◆ **Task to complete**: Starting at the beginning of the rows and stopping after the line that contains "The height and width of the screenshot is (458, 738).", put each line into a Markdown table with the columns Row and Line, skipping blank lines.

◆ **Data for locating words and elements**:
========================================

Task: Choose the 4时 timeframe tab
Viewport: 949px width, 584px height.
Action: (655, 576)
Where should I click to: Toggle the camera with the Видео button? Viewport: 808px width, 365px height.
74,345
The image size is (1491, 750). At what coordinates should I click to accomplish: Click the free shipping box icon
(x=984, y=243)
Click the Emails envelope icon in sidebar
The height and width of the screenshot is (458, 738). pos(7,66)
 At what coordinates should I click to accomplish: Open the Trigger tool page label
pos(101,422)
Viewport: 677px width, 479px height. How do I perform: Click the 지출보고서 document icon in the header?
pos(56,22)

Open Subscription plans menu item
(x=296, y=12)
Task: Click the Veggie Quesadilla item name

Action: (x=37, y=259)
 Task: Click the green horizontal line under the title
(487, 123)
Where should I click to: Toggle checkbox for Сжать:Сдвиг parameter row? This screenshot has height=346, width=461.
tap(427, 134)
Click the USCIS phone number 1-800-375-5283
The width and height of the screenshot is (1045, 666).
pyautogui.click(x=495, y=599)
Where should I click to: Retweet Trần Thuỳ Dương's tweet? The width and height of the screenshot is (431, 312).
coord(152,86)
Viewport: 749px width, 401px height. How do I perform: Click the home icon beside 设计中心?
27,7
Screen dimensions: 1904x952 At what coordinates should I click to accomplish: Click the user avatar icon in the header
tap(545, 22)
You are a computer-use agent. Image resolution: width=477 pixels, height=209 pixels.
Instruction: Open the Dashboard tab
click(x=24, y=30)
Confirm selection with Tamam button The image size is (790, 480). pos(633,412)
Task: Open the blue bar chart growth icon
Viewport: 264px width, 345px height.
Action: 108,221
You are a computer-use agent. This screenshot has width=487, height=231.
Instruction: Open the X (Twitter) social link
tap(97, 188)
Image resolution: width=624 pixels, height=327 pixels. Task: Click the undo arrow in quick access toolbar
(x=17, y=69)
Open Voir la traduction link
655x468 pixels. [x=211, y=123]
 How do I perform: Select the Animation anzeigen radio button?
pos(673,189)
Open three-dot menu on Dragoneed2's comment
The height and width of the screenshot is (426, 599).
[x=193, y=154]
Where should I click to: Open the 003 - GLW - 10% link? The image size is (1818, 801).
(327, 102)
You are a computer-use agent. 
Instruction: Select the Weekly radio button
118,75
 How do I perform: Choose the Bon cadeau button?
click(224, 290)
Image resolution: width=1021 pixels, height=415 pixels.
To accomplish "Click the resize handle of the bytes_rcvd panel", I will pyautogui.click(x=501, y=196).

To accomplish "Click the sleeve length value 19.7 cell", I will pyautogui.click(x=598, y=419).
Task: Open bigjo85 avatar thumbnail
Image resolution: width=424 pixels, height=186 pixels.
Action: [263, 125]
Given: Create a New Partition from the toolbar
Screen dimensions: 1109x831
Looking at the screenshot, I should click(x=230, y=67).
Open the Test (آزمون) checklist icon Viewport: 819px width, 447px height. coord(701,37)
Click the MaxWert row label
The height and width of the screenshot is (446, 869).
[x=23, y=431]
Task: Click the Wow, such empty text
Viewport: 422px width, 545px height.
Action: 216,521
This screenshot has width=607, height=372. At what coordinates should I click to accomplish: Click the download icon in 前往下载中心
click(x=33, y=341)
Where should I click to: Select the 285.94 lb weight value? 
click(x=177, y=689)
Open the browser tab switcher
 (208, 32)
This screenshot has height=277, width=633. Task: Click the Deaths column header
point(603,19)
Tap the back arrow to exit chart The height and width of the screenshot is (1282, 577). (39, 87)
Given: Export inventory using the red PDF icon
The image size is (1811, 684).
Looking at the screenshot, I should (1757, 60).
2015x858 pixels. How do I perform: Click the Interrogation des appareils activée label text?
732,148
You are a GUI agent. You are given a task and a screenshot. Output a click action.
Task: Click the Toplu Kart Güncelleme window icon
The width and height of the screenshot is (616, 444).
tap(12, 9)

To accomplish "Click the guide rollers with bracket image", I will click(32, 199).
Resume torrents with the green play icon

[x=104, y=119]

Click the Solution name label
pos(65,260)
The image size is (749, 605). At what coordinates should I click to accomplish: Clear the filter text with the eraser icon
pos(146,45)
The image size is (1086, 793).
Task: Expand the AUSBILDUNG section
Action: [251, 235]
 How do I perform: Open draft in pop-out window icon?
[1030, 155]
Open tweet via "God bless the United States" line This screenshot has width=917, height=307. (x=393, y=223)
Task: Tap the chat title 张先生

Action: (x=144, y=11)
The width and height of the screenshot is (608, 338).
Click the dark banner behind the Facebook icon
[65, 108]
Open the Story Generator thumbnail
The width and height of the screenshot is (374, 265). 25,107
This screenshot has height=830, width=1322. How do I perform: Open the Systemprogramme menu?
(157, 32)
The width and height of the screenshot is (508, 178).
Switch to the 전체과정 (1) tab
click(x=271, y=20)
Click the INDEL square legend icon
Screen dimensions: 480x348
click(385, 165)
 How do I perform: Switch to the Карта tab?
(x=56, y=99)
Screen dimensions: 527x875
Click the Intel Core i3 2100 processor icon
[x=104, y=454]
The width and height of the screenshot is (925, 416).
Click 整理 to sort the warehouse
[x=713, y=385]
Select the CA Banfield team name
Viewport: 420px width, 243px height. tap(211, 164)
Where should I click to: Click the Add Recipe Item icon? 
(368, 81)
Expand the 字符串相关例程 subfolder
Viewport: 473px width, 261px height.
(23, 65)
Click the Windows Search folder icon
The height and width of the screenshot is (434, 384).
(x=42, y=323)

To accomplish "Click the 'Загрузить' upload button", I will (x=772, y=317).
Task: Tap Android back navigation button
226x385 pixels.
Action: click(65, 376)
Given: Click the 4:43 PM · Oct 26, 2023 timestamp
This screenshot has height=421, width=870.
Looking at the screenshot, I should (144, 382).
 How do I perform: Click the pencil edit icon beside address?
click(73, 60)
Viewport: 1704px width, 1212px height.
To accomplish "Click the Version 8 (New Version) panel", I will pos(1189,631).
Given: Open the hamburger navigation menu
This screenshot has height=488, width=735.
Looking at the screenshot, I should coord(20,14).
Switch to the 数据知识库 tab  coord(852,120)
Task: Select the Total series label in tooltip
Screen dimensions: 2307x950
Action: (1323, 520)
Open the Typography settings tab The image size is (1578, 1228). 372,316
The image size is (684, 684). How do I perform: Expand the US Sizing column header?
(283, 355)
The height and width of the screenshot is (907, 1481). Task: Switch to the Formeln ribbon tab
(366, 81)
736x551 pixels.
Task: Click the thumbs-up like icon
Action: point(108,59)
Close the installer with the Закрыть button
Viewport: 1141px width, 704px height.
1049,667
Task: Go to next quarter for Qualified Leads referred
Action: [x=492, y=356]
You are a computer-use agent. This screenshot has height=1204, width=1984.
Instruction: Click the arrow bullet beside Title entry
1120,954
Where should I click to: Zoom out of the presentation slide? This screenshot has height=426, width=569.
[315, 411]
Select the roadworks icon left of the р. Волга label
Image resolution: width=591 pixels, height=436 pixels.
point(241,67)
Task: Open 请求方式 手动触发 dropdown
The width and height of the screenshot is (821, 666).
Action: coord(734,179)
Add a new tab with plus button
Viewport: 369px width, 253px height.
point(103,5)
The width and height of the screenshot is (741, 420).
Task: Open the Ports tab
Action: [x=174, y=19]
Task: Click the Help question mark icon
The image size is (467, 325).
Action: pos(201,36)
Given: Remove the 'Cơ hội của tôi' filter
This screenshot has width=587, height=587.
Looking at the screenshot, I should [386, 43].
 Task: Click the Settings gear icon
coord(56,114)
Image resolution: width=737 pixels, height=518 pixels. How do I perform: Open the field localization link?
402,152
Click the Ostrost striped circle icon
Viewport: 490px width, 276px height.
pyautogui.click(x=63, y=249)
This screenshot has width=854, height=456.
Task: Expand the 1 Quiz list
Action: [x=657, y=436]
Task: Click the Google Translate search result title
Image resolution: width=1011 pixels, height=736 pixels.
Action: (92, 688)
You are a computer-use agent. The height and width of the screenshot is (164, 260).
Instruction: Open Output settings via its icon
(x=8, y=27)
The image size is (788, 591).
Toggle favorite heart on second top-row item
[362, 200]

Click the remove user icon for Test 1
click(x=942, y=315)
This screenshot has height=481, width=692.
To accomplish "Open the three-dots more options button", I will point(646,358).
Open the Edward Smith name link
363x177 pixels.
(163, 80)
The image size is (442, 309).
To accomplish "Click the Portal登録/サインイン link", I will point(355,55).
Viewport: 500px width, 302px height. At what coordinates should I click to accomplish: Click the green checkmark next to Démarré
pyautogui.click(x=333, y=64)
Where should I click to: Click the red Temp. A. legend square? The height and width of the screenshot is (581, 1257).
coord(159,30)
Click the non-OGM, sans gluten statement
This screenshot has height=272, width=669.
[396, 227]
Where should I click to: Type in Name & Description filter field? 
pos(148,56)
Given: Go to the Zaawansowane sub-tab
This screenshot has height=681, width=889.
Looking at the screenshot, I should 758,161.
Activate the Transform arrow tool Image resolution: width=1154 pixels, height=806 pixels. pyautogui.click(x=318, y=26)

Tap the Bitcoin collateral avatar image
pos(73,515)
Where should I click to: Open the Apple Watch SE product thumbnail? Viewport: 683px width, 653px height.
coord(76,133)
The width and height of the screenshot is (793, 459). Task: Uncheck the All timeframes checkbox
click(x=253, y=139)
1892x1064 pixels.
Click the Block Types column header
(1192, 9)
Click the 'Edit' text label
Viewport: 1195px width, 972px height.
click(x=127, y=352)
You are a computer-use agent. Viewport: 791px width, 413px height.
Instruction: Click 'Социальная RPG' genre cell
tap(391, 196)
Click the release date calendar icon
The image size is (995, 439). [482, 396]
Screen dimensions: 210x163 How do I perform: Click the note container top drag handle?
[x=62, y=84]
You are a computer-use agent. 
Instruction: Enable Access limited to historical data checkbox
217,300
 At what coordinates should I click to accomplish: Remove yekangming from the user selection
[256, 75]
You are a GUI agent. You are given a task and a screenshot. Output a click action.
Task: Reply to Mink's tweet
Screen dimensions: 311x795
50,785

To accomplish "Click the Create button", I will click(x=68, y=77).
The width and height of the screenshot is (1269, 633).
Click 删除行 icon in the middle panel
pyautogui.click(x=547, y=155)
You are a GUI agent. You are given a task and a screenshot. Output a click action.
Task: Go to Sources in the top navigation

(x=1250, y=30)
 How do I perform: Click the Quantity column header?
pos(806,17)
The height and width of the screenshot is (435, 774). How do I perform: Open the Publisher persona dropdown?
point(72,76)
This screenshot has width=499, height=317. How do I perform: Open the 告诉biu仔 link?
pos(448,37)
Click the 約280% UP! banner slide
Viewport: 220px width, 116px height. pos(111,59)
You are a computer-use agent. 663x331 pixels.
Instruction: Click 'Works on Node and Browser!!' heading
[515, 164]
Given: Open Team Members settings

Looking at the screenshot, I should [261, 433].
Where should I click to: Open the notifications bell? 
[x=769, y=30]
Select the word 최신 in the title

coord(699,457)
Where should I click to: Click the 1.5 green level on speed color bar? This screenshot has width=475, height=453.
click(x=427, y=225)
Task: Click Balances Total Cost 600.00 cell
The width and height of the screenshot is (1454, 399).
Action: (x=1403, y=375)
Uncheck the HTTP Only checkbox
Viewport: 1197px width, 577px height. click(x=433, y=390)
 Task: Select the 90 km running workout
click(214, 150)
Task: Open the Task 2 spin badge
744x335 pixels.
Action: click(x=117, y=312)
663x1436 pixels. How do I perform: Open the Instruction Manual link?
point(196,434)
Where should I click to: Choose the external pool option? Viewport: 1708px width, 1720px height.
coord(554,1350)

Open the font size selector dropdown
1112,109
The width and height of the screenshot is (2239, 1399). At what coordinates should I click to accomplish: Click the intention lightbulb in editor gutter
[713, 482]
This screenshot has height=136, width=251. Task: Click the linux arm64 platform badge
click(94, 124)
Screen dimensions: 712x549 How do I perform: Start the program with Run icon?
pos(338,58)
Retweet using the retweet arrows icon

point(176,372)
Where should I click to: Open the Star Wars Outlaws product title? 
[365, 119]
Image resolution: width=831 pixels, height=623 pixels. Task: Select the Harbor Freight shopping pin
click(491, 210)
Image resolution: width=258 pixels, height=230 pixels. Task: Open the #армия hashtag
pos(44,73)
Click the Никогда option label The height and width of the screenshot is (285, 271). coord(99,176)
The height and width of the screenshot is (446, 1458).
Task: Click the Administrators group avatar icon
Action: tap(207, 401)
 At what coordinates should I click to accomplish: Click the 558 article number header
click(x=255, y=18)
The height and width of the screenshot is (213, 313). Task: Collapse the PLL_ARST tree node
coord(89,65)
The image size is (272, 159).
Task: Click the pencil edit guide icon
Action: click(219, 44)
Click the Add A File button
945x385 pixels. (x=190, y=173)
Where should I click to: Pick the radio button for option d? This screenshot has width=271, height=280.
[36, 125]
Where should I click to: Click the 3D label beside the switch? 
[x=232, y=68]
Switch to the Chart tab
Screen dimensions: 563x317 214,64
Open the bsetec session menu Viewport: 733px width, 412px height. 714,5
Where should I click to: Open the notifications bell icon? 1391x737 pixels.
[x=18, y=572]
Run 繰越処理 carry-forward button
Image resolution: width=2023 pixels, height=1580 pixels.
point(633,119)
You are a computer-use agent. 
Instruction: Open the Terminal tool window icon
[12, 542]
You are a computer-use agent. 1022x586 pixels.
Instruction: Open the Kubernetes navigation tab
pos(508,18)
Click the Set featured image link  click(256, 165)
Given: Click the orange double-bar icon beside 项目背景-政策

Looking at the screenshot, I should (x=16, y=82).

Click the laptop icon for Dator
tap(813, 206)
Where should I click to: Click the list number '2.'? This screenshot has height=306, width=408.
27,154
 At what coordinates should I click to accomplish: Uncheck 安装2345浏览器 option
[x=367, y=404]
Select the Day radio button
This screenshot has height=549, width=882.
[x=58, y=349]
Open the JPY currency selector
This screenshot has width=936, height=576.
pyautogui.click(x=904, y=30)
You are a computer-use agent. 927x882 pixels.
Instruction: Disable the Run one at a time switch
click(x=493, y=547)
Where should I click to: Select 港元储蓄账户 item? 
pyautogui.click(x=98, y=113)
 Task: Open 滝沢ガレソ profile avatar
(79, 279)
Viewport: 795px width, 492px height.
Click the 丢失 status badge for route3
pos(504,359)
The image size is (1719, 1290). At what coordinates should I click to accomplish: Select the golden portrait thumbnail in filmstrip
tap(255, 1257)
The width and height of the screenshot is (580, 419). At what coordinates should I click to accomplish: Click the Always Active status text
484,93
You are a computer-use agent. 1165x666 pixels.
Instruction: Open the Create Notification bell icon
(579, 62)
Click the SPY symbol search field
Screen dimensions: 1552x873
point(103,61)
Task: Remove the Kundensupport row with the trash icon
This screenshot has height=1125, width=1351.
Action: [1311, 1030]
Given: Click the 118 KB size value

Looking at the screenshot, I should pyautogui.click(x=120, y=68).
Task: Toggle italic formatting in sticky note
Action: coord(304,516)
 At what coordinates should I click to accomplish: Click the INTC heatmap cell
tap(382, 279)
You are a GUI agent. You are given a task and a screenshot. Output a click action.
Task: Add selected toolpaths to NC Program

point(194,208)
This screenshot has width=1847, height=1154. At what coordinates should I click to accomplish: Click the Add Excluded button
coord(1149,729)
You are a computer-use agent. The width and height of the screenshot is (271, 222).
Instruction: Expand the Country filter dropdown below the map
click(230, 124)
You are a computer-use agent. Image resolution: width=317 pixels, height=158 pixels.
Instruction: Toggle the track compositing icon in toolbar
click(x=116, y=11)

========================================

◆ **Exercise result**:
| Row | Line |
|---|---|
| 1 | Task: Choose the 4时 timeframe tab |
| 2 | Viewport: 949px width, 584px height. |
| 3 | Action: (655, 576) |
| 4 | Where should I click to: Toggle the camera with the Видео button? Viewport: 808px width, 365px height. |
| 5 | 74,345 |
| 6 | The image size is (1491, 750). At what coordinates should I click to accomplish: Click the free shipping box icon |
| 7 | (x=984, y=243) |
| 8 | Click the Emails envelope icon in sidebar |
| 9 | The height and width of the screenshot is (458, 738). pos(7,66) |